§ **Records for the task**:
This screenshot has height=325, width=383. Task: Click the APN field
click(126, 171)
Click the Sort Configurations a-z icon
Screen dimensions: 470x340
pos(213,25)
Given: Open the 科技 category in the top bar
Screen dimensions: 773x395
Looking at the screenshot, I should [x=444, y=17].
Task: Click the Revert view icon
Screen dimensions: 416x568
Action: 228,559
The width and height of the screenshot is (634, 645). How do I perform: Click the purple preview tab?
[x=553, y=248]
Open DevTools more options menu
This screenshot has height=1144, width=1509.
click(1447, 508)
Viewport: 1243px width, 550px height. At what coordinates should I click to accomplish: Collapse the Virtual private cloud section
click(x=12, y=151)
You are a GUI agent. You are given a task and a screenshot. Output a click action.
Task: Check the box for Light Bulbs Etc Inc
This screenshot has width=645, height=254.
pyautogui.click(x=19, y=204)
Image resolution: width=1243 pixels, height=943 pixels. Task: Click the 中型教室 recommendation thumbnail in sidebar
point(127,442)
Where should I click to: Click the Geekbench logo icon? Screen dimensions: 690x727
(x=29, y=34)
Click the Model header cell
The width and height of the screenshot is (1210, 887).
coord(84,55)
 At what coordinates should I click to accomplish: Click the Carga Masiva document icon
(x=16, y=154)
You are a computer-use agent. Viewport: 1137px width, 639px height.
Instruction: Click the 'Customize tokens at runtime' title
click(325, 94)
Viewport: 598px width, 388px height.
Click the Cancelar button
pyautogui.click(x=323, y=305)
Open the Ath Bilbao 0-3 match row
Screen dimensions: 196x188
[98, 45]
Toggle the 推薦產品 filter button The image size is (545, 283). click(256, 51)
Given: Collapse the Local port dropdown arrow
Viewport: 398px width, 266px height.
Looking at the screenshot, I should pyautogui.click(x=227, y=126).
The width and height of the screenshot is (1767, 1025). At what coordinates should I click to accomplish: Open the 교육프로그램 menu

§ **Work to be completed**:
Pull out each line from the entries above that includes the word "menu".

§ **The response**:
Open DevTools more options menu
The width and height of the screenshot is (1767, 1025). At what coordinates should I click to accomplish: Open the 교육프로그램 menu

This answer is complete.